The problem, of course, was that he hadn’t yet figured out a way to contact Riker. And until he did, it would be impossible for him to formulate a real plan of action. On the other hand, he couldn’t stay here—or anywhere in the colony, for that matter. That left just one option: taking to the hills.

Before he could withdraw, however, he saw the man with the red beard glance over to the corner of the room. Following the glance, Picard saw the intercom unit on the wall—and remembered that there might be engineers elsewhere in the facility. Engineers who would rush to his prisoners’ aid upon hearing a call for help.

Seeing that the captain had caught on to his intention, the bearded man either took the initiative or panicked. Either way, the result was the same. He darted in the direction of the intercom, moving more quickly than anyone his size had a right to.

Picard had no choice but to try to stun him. Tracking the man with his phaser, he pressed the trigger. In almost the same instant, the phased energy beam lanced across the room and struck its victim square in the shoulder.

As the captain expected, it knocked the bearded engineer off his feet. But he had also expected it to deprive him of consciousness—and that it did not do.Though the man was woozy, he was still in control of his senses.

Bad news, Picard remarked silently.
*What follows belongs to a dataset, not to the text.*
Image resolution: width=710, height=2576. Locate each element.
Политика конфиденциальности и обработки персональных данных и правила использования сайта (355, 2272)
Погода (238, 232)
Very bad news. Apparently, the phaser had all but expended its power reserves. Leave it to me, he thought, to be afflicted with a guard who forgets to recharge his weapon.

Nor was he the only one who’d grasped the situation, he noted. A couple of the colonists, including Travers, were looking at him with slitted eyes, wondering if he was as vulnerable as they thought.

“That phaser’s out of energy,” the commodore growled. “Now’s our chance. Get him—before he can escape!”

As the engineers started to move forward, the captain hurled his weapon into their midst. Then, casting a last, grateful glance at Julia, he spun about and took off for the exit.

As he reached the doors, they started to part. Picard braced himself for the wash of hot air—and felt something close around his ankle, causing him to fall forward. As he caught himself with his hands, he looked back and saw that Chief Engineer Hronsky had begun to emerge from his phaser-induced siesta.

Shifting his weight forward onto his hands, the captain lashed back at Hronsky with his free foot. It caught the man in his jaw, snapping his head back. For the second time in the last several minutes, the engineer slumped senseless,

Then Picard was diving out through the open doors, squinting against the sudden glare of the desert sun and trying to remember the general direction of the place where he had been found. Not that there was any advantage in returning there, but it seemed as good a destination as any.

Riker sat in the middle seat of the Enterprise’s command center and stared at the blue-green world pictured in the viewscreen. According to its last survey, it boasted no less than three presentient species, each one the master of a different continent, each one more or less on an evolutionary par with the other two.

Things would get interesting there in the next several million years. But that was someone else’s concern. All the first officer cared about right now was whether or not a single sentient being had been transported there accidentally by an alien space-and-time machine.

Rubbing his eyes, Riker could hear the quick, sure tapping of Worf’s fingers as they moved over his controls. Without looking, the human knew that his tactical officer was studying his monitors, trying to expedite the operation of the ship’s sensors as they completed their planetary scan.

The Klingon, at least, had used his rest period to get some legitimate shut-eye. The first officer envied him that.